Late in 1844, Yellow Bird organised the first Walla Walla expedition, with around 40 Walla Walla, Nez Perce and Cayuse men in addition to their families, reached New Helvetia to trade for cattle. After capturing horses that had been previously stolen an altercation arose with one of Sutter's employees, ending with the death of Toayahnu.

Isaac Stevens met Yellow Bird while headed east to chart a path for a Pacific railway in 1853, finding the chief to have a "dignified manner". Yellow Bird then owned "over 2,000 horses, besides many cattle" and maintained a farm outside Fort Nez Percés.

Despite fears by Sacramento settlers of an invasion force of a thousand Walla Wallas in early 1846, Yellow Bird returned with only 40 warriors and declared peaceable intentions. While discussing with Joseph Warren Revere, who was engaged commanding volunteers at New Helvetia, Yellow Bird stated:

 I have come from the forests of Oregon with no hostile intentions ... We have come to hunt the beasts of the field, and also to trade our horses for cattle; for my people require cattle, which are not so abundant in Oregon as in California. I have come, too, according to the custom of our tribes, to visit the grave of my poor son, Elijah, who was murdered by a white man. But I have not traveled thus far only to mourn. I demand justice!

The returning party contained those infected with measles, which eventually began to spread across the Columbia Plateau. The outbreak of the disease amongst the Cayuse was a major contributory factor that led to the Whitman Massacre.
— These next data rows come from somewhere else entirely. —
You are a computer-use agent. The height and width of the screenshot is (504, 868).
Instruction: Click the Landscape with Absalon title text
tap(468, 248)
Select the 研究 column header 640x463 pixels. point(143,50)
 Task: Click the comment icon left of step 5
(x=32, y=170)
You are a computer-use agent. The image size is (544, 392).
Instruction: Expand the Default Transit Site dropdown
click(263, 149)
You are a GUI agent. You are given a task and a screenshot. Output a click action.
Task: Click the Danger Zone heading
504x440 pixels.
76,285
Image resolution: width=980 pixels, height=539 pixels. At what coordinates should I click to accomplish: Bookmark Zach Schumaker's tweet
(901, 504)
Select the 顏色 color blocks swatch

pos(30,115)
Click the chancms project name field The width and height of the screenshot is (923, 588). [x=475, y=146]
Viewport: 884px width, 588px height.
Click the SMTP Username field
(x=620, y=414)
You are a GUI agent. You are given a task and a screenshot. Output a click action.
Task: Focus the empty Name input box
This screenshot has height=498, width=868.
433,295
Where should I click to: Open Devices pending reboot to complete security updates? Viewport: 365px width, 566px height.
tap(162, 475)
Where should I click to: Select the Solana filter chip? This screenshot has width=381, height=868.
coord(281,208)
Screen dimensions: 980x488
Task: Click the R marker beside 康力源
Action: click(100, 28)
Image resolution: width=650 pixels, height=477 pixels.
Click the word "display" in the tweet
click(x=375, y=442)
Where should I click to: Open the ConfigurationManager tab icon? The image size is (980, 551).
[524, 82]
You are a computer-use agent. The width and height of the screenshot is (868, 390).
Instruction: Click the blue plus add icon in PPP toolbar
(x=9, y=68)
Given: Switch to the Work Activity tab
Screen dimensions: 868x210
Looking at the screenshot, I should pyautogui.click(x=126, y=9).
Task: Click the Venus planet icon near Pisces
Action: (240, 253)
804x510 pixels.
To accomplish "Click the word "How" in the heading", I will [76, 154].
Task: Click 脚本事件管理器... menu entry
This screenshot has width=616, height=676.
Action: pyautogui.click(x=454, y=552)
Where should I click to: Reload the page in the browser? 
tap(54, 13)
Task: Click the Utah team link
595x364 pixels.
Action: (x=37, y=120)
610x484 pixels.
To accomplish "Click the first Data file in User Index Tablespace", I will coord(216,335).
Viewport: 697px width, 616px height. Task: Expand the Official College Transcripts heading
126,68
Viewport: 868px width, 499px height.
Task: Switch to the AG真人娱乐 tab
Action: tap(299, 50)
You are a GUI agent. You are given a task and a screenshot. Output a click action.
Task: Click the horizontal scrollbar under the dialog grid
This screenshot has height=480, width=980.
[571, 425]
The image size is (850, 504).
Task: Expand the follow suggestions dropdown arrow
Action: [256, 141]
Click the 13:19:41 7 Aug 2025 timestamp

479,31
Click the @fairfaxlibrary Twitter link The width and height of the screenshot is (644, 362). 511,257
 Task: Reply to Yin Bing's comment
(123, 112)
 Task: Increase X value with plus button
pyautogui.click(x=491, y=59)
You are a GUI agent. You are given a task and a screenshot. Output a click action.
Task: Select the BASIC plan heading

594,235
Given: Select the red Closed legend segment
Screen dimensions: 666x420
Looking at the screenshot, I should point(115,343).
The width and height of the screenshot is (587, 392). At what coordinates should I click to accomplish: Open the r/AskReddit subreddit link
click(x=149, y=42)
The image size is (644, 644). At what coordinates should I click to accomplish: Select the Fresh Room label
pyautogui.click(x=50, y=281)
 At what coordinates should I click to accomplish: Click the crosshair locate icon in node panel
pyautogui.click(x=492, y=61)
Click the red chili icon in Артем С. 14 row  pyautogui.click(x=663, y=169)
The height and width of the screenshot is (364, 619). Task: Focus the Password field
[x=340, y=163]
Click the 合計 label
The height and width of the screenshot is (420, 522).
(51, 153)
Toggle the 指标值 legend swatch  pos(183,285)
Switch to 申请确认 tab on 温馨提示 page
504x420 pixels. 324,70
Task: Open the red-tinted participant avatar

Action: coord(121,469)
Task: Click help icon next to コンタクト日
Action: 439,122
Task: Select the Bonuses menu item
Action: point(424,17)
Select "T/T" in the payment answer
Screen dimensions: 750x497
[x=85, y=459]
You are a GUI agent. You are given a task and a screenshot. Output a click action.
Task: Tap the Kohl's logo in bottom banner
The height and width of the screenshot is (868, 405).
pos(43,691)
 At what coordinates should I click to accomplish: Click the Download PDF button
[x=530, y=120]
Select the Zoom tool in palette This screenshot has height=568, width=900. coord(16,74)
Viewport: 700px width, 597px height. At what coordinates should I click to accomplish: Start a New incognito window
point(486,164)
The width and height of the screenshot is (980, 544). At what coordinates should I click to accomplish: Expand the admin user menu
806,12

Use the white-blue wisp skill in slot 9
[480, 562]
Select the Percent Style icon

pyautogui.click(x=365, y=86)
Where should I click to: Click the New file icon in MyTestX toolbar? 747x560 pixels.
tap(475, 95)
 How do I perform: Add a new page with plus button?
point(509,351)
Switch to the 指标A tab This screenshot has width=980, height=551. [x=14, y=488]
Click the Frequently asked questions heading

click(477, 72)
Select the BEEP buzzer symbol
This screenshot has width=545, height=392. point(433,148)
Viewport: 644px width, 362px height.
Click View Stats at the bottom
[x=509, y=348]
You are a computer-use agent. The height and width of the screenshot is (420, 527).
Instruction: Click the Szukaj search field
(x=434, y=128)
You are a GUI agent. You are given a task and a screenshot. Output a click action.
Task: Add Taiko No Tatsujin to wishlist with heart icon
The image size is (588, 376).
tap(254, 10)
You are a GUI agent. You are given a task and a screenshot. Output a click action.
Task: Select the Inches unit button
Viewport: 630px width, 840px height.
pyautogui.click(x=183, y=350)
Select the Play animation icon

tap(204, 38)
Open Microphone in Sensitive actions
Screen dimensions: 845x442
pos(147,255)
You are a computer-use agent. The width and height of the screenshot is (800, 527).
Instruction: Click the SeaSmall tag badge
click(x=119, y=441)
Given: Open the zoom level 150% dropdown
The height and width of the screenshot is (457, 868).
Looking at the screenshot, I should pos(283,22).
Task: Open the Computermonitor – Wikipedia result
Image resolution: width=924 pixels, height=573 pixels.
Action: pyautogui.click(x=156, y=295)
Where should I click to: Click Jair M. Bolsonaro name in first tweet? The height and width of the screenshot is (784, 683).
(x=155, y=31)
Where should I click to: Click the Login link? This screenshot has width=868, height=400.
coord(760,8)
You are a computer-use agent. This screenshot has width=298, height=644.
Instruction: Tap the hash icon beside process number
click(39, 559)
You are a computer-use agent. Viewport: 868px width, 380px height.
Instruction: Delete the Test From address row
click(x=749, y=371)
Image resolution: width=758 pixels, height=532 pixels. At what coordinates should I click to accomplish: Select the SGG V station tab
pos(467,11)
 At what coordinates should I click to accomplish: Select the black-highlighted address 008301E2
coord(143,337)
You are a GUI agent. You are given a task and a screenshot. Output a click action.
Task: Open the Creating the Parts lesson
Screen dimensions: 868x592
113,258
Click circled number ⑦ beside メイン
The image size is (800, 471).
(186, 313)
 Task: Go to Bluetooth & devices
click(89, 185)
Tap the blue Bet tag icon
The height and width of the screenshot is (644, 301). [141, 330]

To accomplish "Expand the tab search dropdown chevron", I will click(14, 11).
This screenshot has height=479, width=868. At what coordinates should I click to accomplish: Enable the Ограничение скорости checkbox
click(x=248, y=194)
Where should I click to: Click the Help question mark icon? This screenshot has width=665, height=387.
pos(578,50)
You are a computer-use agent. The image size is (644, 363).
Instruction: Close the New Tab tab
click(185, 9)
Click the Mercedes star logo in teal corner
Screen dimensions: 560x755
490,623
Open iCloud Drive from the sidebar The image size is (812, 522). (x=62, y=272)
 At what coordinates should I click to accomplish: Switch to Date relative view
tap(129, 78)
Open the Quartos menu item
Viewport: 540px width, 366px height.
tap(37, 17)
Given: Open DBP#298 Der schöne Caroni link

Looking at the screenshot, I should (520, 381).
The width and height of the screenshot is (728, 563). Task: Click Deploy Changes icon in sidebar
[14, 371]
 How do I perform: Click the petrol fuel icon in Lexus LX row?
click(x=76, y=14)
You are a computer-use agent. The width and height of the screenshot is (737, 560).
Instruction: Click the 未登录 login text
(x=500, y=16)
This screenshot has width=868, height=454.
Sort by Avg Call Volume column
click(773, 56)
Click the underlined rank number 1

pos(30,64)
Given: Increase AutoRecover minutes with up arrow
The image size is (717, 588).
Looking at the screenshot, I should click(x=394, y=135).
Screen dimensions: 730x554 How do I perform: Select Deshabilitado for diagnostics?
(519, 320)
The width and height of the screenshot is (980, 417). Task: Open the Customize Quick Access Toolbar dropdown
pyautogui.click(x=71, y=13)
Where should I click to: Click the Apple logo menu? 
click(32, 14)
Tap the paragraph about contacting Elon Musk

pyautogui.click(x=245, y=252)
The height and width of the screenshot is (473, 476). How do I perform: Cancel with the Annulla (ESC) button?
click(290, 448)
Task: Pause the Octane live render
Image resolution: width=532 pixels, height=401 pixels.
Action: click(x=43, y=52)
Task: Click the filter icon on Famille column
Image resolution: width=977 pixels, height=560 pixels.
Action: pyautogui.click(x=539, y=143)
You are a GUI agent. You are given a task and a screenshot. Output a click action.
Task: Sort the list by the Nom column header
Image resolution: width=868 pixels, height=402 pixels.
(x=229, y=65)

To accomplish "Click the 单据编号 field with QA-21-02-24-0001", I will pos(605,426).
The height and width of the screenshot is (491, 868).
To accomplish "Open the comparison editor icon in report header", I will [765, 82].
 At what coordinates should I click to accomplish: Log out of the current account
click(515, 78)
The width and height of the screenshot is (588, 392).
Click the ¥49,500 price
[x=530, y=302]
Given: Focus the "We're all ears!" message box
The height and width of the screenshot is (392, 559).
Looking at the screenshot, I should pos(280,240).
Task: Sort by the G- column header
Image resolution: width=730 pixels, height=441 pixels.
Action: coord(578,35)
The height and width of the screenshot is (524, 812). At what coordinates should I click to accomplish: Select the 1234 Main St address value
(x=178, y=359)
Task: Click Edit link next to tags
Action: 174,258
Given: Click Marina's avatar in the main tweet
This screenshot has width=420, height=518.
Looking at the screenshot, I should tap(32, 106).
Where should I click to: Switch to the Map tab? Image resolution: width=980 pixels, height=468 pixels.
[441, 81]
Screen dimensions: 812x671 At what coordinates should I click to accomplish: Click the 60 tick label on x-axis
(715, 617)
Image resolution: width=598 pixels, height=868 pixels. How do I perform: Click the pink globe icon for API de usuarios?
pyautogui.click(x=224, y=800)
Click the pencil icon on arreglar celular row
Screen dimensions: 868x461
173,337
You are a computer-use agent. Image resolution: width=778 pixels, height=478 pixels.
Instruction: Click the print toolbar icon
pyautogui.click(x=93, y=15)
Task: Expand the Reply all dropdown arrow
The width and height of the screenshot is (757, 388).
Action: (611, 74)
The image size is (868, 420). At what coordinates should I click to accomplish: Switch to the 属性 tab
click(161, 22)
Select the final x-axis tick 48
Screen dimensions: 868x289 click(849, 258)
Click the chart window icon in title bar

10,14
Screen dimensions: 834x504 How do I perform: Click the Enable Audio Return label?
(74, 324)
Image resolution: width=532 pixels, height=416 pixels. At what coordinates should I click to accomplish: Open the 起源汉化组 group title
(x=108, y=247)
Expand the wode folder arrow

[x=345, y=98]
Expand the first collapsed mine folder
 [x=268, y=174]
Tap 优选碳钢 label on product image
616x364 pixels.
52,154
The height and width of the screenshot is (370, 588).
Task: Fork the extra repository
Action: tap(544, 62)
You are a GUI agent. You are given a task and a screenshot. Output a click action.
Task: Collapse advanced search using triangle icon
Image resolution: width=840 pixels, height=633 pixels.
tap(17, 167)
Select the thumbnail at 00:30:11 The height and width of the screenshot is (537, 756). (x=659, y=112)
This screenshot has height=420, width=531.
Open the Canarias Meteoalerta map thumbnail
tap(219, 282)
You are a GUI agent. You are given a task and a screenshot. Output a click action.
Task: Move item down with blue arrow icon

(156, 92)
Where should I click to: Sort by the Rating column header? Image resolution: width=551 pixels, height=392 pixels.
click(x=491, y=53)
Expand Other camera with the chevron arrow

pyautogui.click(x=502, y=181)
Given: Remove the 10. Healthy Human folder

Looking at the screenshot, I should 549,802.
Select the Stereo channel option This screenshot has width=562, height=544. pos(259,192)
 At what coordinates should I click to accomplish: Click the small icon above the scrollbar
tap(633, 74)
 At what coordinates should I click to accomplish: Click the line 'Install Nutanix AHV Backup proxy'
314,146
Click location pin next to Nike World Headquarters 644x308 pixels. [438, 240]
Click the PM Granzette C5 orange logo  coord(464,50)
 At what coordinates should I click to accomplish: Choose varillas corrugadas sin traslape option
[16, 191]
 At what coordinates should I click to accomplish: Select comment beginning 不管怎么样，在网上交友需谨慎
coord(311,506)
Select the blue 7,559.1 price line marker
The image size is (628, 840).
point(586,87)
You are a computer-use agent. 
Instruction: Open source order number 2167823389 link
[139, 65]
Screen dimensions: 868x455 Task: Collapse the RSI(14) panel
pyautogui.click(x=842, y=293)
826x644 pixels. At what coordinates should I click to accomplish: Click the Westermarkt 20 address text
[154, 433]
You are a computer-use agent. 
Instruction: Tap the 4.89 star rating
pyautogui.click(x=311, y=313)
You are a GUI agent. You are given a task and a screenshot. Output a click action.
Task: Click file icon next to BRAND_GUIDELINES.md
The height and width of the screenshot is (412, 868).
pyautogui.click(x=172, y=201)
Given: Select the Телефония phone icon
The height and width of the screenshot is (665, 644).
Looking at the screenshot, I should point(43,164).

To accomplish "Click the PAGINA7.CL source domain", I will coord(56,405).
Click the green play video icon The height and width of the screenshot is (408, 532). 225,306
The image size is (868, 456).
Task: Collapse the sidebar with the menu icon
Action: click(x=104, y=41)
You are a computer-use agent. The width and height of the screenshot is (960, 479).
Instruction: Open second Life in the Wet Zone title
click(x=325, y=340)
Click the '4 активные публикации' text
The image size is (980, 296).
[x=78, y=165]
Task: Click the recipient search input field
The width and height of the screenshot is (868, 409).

Yellow Bird was present during the 1855 treaty council of the Yakima War period. As the war commenced, Yellow Bird had his village near the mouth of the Touchet River. With the advance of an American military unit, he presented himself as a hostage and insisted an end to the conflict. The nearby encamped Walla Wallas began awaiting for the appearance of Head Chief of the Cayuse Five Crows, brother-in-law of Yellow Bird and maternal half-brother of Tuekakas (Old Chief Joseph) of the Nez Perce, before determining to pitch a battle or not. In a meeting with one of his sons the next morning, Yellow Bird advised that a peaceful route be taken. During the first day of the Battle of Walla Walla, on December 7, Yellow Bird was killed by the Oregon Volunteers who were holding him. Soon afterwards he was decapitated and scalped by one of the Volunteers.